* The problem: In the listing that follows, count each line where the word "computer" appears; write nothing but the count.

--- START ---

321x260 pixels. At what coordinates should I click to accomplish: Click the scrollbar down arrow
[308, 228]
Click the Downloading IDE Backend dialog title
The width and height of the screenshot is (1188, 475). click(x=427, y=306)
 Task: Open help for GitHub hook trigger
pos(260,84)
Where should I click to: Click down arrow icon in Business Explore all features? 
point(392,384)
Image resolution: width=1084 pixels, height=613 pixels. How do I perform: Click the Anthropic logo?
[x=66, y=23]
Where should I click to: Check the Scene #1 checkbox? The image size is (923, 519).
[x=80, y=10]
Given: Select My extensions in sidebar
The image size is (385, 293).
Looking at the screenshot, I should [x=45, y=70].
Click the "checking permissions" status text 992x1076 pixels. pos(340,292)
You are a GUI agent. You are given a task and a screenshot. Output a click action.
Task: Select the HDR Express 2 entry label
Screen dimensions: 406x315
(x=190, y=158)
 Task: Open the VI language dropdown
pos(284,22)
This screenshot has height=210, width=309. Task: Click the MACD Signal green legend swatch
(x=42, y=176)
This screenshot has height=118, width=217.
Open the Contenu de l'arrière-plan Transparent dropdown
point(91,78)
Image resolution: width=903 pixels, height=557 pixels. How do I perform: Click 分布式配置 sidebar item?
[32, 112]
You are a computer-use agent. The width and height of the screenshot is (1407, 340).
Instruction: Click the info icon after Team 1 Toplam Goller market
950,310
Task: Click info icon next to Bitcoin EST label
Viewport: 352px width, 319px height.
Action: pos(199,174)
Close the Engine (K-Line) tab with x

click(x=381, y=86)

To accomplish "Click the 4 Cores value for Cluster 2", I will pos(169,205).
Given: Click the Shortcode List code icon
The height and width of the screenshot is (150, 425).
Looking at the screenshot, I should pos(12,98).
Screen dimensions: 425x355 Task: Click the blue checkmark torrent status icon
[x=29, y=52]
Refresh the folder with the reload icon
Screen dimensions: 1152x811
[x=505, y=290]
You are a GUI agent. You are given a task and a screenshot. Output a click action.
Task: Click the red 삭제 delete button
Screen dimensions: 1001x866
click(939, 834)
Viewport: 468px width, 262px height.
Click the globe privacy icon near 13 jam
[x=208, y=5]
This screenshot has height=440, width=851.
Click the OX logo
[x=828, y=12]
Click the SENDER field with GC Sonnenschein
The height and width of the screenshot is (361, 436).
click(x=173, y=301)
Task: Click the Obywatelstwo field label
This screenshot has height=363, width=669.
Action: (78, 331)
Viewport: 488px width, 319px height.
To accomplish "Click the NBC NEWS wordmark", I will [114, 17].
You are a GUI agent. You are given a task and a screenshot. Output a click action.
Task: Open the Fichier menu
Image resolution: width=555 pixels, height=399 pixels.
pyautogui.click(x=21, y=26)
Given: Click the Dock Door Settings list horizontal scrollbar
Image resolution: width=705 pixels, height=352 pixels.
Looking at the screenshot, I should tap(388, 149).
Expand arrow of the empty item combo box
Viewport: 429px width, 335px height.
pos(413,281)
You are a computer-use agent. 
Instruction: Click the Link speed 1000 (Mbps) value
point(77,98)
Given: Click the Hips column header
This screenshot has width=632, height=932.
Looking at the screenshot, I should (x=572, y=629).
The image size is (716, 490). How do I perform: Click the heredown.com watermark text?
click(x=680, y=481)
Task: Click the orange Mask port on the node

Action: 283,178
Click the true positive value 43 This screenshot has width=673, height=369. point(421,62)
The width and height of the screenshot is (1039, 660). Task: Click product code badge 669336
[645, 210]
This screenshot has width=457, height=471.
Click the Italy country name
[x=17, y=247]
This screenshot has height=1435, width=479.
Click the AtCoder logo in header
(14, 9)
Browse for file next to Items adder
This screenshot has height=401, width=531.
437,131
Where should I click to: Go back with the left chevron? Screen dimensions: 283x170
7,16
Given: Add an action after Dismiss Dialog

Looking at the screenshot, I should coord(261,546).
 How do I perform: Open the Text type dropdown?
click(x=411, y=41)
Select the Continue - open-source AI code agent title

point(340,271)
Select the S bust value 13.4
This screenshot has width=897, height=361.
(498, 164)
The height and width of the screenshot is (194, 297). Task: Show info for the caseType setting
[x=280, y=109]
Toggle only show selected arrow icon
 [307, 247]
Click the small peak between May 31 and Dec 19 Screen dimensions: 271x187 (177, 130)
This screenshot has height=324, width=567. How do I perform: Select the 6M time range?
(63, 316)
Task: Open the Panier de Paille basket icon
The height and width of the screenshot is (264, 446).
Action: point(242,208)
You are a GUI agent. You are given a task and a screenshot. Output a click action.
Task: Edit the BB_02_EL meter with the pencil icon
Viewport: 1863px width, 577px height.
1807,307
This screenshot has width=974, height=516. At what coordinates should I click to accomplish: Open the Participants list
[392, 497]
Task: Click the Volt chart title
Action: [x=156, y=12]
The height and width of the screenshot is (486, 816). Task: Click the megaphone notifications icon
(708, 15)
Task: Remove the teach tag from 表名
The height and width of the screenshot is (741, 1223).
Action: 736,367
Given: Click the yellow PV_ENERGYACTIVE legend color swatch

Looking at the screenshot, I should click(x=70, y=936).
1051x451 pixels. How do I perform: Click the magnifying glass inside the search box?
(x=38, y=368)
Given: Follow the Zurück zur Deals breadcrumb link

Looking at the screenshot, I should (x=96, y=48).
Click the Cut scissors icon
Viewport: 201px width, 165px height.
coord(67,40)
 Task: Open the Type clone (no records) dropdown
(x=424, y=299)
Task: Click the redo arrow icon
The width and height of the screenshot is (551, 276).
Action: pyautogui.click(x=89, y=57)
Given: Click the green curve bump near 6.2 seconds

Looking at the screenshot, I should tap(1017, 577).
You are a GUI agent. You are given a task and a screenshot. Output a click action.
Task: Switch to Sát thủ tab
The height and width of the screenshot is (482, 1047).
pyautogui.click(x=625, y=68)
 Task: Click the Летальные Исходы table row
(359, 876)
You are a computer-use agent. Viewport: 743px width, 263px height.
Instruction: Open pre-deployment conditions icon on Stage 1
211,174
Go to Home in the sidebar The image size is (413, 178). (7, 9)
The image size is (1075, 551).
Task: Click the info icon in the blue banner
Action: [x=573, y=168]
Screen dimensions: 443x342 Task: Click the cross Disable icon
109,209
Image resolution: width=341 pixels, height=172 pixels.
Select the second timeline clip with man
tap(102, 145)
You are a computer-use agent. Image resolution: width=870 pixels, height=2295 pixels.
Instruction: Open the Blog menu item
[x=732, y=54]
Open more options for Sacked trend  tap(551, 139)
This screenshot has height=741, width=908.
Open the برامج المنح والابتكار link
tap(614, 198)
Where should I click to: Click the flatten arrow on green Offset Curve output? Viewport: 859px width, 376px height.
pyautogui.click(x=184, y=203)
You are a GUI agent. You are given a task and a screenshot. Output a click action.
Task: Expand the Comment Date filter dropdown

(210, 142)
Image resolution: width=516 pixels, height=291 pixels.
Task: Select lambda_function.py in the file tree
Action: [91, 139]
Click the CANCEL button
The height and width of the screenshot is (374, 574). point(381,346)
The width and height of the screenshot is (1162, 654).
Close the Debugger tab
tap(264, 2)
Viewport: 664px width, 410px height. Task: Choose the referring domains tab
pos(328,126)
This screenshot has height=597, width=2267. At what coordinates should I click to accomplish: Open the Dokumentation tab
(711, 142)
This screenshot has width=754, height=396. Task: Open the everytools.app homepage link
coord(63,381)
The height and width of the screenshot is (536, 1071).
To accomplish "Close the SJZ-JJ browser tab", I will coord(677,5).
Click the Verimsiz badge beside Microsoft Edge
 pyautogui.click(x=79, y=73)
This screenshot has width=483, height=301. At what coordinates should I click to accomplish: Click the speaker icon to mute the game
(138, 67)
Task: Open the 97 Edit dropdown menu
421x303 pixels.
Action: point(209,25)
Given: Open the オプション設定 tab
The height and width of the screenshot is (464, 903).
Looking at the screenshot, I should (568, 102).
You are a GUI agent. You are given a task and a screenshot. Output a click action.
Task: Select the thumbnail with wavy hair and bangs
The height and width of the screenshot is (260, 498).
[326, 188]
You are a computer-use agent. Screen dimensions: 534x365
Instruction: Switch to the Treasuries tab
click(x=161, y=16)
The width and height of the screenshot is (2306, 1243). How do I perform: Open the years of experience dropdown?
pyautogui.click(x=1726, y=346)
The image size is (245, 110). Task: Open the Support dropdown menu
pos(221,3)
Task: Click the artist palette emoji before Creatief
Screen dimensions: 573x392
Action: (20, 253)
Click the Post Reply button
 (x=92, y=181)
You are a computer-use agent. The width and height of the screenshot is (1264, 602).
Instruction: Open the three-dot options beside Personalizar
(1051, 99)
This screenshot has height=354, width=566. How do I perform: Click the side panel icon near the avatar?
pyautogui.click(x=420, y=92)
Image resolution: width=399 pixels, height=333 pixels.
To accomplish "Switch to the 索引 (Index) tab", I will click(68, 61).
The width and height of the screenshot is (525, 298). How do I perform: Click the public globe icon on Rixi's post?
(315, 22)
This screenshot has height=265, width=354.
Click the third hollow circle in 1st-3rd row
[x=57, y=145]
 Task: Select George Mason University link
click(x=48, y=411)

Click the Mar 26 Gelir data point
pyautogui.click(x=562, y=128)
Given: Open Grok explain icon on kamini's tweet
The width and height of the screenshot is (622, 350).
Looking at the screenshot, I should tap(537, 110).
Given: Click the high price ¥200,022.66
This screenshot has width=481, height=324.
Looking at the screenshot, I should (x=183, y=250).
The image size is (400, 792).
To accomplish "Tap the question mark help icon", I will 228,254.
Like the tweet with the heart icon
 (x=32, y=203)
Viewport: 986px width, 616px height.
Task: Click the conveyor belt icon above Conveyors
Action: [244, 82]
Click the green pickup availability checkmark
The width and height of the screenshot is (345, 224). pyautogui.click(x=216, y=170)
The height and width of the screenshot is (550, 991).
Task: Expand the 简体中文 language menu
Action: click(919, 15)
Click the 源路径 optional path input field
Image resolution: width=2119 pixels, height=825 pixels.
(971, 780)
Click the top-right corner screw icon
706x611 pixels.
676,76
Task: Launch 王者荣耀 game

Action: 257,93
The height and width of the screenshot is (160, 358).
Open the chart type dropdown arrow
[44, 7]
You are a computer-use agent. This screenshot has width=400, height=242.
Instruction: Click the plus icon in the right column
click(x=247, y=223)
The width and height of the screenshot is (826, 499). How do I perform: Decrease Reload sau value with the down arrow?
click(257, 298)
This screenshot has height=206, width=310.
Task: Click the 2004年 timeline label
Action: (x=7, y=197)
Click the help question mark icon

--- END ---

* Output for this exercise: 7